UK Government: diesel cars remain important to meet emissions targets
Business secretary Greg Clark is optimistic about diesel’s future
Business secretary Greg Clark is confident that diesel-powered cars have a future on UK roads, despite oilburners currently being out of favour
Sales of new diesel engines have a future in the UK, a government minister has said, despite concerns that frugal oilburning powertrains will be banned post-2040.
“There is a place for diesel,” business secretary Greg Clark told the FT Future of the Car Summit 2018. “City centres are a flashpoint. Driving diesel a long distance is a different question.”
Government is currently working on a white paper dubbed ‘Road to Zero‘, which will outline a policy framework for managing road transport emissions towards zero by 2035/40.
Suggesting that diesels are not totally out of favour inside government, Clark singled out the latest diesel technology as having a role in reducing greenhouse gases.
“New generation diesel can make a big contribution to reducing emissions,” he said.

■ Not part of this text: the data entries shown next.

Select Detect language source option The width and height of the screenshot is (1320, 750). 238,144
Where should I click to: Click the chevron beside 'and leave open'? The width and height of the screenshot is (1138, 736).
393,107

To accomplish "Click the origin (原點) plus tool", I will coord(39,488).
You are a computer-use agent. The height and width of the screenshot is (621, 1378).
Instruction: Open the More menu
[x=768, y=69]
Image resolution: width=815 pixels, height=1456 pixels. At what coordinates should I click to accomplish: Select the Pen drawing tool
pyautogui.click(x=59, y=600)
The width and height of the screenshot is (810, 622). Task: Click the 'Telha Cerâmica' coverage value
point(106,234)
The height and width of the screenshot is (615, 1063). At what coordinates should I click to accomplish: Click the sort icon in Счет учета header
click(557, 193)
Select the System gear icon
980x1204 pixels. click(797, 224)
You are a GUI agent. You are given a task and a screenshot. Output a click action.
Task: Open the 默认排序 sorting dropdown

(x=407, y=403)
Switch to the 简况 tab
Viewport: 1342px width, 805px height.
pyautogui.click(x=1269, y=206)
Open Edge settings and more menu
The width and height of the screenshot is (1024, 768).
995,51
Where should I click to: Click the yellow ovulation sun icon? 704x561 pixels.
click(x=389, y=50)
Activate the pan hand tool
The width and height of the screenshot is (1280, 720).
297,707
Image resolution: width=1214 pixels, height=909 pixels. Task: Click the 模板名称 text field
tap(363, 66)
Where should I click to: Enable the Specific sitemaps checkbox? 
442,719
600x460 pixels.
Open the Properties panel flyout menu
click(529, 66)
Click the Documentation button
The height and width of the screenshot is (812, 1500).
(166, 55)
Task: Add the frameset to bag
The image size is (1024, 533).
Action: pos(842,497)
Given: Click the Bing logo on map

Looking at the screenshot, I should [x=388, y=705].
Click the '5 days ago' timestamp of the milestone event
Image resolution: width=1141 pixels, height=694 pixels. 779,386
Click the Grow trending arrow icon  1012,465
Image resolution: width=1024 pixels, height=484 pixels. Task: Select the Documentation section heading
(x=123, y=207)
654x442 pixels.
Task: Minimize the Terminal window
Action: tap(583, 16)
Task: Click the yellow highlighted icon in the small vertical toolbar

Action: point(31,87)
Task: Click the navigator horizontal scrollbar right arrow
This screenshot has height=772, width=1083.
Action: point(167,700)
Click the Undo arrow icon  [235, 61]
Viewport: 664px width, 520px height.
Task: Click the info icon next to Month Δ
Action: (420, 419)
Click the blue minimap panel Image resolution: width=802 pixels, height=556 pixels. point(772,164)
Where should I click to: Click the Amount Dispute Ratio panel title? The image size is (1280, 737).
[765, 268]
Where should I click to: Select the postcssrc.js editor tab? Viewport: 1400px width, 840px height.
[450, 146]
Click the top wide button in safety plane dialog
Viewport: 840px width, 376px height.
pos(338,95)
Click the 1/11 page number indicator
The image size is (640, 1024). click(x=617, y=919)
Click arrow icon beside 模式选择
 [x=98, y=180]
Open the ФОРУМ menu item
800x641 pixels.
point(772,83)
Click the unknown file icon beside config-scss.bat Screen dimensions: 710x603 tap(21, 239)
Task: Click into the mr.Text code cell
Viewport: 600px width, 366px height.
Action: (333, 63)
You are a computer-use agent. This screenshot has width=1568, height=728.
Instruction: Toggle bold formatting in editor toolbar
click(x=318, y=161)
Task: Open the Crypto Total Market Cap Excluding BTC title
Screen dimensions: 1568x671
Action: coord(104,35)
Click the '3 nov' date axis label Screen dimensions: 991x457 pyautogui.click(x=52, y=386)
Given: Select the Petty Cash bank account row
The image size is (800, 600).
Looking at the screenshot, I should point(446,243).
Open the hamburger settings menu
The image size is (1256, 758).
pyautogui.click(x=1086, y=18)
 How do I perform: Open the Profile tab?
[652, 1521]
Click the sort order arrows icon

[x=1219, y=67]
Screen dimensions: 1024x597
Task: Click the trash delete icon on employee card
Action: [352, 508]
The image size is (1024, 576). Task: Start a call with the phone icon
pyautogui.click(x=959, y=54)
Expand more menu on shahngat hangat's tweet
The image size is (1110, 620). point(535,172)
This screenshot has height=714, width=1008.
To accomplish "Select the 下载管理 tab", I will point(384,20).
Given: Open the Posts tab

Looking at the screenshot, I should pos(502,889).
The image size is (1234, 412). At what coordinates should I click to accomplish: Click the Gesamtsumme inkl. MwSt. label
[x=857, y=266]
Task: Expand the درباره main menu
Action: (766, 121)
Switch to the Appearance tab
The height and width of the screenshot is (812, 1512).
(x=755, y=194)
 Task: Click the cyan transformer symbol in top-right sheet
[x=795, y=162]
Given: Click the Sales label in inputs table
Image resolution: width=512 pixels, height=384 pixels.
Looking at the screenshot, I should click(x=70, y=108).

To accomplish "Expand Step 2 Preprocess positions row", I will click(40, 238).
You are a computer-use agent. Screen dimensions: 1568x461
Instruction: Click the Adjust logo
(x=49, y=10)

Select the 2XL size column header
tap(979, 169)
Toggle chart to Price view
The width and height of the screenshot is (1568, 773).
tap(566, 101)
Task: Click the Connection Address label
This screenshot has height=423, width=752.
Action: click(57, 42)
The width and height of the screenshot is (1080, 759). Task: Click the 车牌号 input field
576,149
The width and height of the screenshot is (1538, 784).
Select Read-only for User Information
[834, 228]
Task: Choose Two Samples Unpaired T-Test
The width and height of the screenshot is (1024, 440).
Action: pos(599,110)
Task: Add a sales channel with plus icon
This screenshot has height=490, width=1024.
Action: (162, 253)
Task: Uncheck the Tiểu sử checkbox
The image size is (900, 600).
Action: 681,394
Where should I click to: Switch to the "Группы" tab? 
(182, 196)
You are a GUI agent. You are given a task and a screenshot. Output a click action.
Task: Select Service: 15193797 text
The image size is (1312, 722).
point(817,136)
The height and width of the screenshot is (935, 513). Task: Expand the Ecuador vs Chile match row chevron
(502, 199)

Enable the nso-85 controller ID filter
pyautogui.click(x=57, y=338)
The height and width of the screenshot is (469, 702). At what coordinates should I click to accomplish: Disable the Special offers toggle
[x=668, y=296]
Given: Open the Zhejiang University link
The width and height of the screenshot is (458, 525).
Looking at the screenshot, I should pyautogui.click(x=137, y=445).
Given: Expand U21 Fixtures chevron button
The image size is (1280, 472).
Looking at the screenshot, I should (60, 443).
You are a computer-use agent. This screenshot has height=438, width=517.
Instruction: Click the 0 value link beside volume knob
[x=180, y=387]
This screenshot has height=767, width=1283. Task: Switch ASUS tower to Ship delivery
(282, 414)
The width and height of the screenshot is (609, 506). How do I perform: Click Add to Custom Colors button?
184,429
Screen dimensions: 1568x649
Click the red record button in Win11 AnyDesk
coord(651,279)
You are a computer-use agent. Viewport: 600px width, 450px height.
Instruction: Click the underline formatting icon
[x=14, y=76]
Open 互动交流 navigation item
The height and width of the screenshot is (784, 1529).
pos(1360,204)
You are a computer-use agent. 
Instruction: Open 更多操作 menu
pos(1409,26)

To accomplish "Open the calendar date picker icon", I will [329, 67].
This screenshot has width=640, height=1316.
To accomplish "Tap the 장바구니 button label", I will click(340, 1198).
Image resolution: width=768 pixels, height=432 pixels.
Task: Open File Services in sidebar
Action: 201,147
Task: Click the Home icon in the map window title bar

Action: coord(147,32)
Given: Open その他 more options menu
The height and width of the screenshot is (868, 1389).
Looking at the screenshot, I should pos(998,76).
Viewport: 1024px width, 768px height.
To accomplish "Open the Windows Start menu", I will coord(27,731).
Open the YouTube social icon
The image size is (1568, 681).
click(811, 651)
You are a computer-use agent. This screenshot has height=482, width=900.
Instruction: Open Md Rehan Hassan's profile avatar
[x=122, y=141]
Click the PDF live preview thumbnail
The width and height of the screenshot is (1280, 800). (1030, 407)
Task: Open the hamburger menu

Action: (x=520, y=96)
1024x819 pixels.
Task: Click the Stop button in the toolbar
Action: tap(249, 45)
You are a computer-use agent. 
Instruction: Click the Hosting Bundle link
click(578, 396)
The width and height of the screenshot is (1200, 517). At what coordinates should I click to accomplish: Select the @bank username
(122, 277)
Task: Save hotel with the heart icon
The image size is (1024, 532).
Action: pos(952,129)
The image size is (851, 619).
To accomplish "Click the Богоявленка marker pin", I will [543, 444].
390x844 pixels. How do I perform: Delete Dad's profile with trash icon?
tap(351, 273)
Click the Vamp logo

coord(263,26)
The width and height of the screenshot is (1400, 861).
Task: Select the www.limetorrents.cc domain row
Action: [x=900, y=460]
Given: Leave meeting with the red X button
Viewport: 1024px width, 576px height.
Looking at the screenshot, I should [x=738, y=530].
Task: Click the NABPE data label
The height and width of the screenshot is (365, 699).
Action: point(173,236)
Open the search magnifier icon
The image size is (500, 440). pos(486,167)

Leaks from the drafts of the Road to Zero paper have suggested draconian policies that could even ban the sale of new plug-in hybrids if they lack sufficient electric-only range to hit a possible legal target for at least 50-mile electric range by 2040.
“There will be more detail on diesel versus electric vehicles in our forthcoming publication,” Clark added.
The content of the white paper is understood to being fiercely contested by at least three departments – business, environment and transport.
Environment, under Michael Gove, can be expected to be resolutely anti-diesel, while transport has made anti-diesel comments. Chris Grayling, for example, even suggested car buyers should “think twice about buying a diesel”.
It now appears business is to come out in favour of diesel, subject to usage limits – for example diesel bans in high-pollution hotspots.
However Clark indicated that the white paper may well call time on older, less clean diesels, although he fell short of announcing a scrappage scheme.
“It would be wrong for people to hold on to an older diesel,” he said.